▼

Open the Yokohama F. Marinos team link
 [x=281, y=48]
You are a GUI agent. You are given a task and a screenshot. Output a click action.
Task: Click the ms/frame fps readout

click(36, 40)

▲

* **WORK TASK**: Output the records verbatim, from the first line to the last.

* **FINAL ANSWER**:
Open the Yokohama F. Marinos team link
 [x=281, y=48]
You are a GUI agent. You are given a task and a screenshot. Output a click action.
Task: Click the ms/frame fps readout

click(36, 40)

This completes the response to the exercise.